§ **PASSAGE PROVIDED**

↓

Libya: All About Oil, or All About Banking?
by Ellen Brown
April 14, 2011
Several writers have noted the odd fact that the Libyan rebels took time out from their rebellion in March to create their own central bank – this before they even had a government. Robert Wenzel wrote in the Economic Policy Journal:
I have never before heard of a central bank being created in just a matter of weeks out of a popular uprising. This suggests we have a bit more than a rag tag bunch of rebels running around and that there are some pretty sophisticated influences.
Alex Newman wrote in the New American:
In a statement released last week, the rebels reported on the results of a meeting held on March 19. Among other things, the supposed rag-tag revolutionaries announced the “[d]esignation of the Central Bank of Benghazi as a monetary authority competent in monetary policies in Libya and appointment of a Governor to the Central Bank of Libya, with a temporary headquarters in Benghazi.”
Newman quoted CNBC senior editor John Carney, who asked, “Is this the first time a revolutionary group has created a central bank while it is still in the midst of fighting the entrenched political power? It certainly seems to indicate how extraordinarily powerful central bankers have become in our era.”
Another anomaly involves the official justification for taking up arms against Libya. Supposedly it’s about human rights violations, but the evidence is contradictory. According to an article on the Fox News website on February 28:
As the United Nations works feverishly to condemn Libyan leader Muammar al-Qaddafi for cracking down on protesters, the body’s Human Rights Council is poised to adopt a report chock-full of praise for Libya’s human rights record.

↑

§ **WHAT YOU WILL DO**
A - Copy the Libya article starting with "Newman quoted CNBC" and going on through "human rights record.", substituting "Bloomberg" for "CNBC".
B - Pick up the Libya article after its last sentence and write what comes next.
The lines after this point come from a separate source.

[Stored dataset items]
↓

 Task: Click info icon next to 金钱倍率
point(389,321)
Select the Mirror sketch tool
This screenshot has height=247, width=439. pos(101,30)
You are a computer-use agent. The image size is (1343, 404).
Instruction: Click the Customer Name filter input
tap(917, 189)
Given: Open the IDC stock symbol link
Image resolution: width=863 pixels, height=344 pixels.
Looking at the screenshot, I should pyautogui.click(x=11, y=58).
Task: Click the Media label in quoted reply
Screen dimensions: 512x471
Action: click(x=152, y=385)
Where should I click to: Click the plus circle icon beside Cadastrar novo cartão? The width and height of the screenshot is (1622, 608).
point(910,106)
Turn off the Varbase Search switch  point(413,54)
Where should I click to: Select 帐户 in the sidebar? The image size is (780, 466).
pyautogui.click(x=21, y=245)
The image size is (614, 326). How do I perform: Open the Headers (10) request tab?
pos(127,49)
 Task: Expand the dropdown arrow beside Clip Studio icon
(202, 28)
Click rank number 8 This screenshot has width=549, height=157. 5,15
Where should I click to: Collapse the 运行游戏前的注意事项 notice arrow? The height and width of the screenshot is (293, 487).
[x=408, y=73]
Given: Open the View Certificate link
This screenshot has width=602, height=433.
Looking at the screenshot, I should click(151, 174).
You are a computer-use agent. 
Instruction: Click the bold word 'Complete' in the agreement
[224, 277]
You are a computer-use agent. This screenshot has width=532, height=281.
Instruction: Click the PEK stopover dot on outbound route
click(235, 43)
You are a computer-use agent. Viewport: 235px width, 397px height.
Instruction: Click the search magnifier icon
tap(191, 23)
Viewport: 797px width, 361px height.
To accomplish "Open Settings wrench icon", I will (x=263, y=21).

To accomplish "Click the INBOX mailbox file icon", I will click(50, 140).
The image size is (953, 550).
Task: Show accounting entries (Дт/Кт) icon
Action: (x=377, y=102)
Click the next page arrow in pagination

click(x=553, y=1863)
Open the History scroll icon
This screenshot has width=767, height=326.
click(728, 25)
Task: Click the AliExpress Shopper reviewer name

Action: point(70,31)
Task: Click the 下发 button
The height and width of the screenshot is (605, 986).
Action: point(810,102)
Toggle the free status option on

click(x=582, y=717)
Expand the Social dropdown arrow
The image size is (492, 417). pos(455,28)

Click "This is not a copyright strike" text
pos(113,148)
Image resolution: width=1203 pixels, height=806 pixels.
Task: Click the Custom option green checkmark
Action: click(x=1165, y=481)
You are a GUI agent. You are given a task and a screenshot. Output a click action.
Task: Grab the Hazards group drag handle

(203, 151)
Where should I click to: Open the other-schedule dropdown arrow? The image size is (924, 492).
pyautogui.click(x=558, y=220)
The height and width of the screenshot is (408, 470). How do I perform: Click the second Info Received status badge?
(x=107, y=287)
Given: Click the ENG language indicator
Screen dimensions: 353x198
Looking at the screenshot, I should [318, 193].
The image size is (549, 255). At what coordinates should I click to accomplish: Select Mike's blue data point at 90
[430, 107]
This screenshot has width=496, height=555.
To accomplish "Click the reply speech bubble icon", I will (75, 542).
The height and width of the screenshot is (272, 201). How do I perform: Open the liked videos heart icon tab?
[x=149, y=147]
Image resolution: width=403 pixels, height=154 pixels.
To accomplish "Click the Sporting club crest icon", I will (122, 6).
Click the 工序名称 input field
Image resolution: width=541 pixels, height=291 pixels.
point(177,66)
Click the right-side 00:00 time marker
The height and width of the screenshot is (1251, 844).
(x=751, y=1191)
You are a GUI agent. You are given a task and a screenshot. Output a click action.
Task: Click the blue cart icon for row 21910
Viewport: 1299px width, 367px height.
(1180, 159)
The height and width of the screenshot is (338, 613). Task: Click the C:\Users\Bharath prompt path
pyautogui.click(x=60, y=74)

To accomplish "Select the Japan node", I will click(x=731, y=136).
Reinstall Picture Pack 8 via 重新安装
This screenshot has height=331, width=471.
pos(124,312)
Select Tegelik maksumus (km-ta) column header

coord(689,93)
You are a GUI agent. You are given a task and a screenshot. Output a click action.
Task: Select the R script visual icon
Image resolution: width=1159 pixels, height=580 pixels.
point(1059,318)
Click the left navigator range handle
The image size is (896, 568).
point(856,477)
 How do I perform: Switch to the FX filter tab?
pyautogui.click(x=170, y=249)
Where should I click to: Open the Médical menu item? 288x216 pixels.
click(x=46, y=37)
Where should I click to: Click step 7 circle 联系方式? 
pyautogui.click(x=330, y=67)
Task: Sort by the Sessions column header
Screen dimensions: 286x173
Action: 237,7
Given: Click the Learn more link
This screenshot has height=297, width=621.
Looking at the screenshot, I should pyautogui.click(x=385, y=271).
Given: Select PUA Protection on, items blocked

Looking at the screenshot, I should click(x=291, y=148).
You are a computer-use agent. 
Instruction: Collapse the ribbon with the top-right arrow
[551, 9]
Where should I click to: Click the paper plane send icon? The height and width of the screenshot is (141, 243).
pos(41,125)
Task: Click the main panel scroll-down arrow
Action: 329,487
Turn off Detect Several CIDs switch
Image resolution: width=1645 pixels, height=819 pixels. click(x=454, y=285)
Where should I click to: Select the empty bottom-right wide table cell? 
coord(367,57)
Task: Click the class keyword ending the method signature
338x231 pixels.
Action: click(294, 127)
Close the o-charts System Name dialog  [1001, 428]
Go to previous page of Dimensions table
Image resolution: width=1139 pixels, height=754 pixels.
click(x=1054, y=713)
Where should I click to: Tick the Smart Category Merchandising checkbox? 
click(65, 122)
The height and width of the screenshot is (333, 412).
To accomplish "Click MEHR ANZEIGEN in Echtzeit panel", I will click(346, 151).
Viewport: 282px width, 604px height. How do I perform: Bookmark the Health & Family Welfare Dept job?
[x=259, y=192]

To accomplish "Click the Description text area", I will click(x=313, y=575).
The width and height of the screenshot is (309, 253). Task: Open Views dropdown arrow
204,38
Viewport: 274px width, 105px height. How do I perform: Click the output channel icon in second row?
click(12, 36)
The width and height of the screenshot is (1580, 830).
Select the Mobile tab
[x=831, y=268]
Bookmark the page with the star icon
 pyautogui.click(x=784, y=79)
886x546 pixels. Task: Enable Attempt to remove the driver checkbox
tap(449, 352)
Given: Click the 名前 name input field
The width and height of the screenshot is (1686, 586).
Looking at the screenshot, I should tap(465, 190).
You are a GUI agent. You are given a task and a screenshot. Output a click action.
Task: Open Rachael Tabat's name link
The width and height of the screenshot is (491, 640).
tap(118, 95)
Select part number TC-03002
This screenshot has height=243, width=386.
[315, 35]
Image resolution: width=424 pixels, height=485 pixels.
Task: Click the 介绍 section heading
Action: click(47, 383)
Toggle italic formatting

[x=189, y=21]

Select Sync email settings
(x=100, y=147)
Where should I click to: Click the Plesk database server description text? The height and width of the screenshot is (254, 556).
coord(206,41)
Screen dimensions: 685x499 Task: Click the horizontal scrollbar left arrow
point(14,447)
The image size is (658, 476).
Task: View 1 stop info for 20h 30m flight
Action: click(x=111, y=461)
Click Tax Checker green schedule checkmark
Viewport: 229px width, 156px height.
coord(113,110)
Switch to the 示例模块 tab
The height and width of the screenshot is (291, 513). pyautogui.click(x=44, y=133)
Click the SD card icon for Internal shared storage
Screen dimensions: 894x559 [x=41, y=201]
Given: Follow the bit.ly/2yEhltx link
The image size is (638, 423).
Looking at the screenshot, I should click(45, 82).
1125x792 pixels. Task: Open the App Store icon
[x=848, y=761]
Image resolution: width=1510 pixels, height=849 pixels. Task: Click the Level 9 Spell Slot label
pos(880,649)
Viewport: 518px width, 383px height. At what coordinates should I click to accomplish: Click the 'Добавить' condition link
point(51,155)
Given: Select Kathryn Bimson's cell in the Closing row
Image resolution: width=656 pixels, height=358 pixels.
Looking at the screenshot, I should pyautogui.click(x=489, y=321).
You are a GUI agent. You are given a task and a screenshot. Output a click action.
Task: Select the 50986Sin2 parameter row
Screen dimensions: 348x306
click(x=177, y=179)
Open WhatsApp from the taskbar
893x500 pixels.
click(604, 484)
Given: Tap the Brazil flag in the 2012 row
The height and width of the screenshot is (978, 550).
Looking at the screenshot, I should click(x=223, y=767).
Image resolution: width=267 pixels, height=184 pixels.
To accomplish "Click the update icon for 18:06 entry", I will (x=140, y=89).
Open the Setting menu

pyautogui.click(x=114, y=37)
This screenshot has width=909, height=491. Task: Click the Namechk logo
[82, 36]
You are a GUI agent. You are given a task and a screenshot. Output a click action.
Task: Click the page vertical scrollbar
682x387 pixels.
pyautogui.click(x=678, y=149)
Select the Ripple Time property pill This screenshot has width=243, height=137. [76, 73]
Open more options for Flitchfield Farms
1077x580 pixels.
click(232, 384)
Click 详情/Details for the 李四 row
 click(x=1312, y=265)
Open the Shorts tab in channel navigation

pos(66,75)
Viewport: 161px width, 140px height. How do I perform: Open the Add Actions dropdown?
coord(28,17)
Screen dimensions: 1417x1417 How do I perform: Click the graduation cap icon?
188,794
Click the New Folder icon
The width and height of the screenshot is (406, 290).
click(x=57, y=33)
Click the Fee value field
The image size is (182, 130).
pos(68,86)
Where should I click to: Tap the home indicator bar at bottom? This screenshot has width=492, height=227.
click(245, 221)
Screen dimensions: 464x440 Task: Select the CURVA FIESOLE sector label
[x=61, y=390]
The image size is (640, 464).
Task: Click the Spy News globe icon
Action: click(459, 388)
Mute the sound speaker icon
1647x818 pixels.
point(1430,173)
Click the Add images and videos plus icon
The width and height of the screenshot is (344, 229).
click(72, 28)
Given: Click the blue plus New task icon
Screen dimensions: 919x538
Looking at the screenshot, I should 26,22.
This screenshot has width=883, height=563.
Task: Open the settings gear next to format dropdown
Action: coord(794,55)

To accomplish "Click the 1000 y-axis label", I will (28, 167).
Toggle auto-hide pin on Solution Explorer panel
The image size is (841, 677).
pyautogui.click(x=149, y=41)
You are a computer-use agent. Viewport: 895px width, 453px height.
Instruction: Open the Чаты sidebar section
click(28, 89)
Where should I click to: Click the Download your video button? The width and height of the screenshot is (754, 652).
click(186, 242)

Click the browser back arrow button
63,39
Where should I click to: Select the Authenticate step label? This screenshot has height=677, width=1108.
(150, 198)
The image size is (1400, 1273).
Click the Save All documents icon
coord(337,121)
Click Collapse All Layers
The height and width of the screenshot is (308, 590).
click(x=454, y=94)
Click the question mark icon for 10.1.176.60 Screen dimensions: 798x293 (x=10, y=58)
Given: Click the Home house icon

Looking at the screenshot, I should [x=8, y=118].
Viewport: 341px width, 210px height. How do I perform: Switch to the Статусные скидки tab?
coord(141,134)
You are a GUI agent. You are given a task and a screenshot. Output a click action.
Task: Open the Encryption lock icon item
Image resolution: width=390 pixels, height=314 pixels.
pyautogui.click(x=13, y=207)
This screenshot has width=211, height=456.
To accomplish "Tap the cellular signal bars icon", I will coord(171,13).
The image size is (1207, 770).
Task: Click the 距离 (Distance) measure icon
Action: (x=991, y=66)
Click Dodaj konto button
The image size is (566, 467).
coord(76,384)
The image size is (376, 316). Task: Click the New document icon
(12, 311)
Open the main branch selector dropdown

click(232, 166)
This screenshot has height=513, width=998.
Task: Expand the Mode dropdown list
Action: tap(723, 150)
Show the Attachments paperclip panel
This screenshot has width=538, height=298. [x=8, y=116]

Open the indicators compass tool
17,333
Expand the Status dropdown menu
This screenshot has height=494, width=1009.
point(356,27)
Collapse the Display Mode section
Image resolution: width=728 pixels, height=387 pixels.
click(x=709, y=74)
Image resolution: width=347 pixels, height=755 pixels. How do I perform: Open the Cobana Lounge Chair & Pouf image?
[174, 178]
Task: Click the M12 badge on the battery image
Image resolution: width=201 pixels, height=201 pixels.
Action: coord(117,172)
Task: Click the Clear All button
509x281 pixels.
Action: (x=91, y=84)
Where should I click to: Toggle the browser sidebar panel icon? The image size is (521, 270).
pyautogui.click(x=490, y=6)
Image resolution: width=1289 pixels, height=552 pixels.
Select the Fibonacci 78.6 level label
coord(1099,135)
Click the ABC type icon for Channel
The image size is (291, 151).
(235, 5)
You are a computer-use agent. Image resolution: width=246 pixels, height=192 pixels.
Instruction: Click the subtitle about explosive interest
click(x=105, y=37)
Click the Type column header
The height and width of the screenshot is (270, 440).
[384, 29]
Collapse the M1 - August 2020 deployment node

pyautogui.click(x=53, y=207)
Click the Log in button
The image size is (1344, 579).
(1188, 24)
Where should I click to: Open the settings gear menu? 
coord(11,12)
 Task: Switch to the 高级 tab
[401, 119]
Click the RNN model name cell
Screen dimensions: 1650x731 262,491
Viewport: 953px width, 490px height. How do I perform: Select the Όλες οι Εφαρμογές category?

↑

§ **YOUR RESPONSES**
A -
Newman quoted Bloomberg senior editor John Carney, who asked, “Is this the first time a revolutionary group has created a central bank while it is still in the midst of fighting the entrenched political power? It certainly seems to indicate how extraordinarily powerful central bankers have become in our era.”
Another anomaly involves the official justification for taking up arms against Libya. Supposedly it’s about human rights violations, but the evidence is contradictory. According to an article on the Fox News website on February 28:
As the United Nations works feverishly to condemn Libyan leader Muammar al-Qaddafi for cracking down on protesters, the body’s Human Rights Council is poised to adopt a report chock-full of praise for Libya’s human rights record.

B -
The review commends Libya for improving educational opportunities, for making human rights a “priority” and for bettering its “constitutional” framework. Several countries, including Iran, Venezuela, North Korea, and Saudi Arabia but also Canada, give Libya positive marks for the legal protections afforded to its citizens — who are now revolting against the regime and facing bloody reprisal.
Whatever might be said of Gaddafi, the Libyan people seem to be thriving. A delegation of medical professionals from Russia, Ukraine and Belarus wrote in an appeal to Russian President Medvedev and Prime Minister Putin that after becoming acquainted with Libyan life, it was their view that in few nations did people live in such comfort:
[Libyans] are entitled to free treatment, and their hospitals provide the best in the world of medical equipment. Education in Libya is free, capable young people have the opportunity to study abroad at government expense. When marrying, young couples receive 60,000 Libyan dinars (about 50,000 U.S. dollars) of financial assistance. Non-interest state loans, and as practice shows, undated. Due to government subsidies the price of cars is much lower than in Europe, and they are affordable for every family. Gasoline and bread cost a penny, no taxes for those who are engaged in agriculture. The Libyan people are quiet and peaceful, are not inclined to drink, and are very religious.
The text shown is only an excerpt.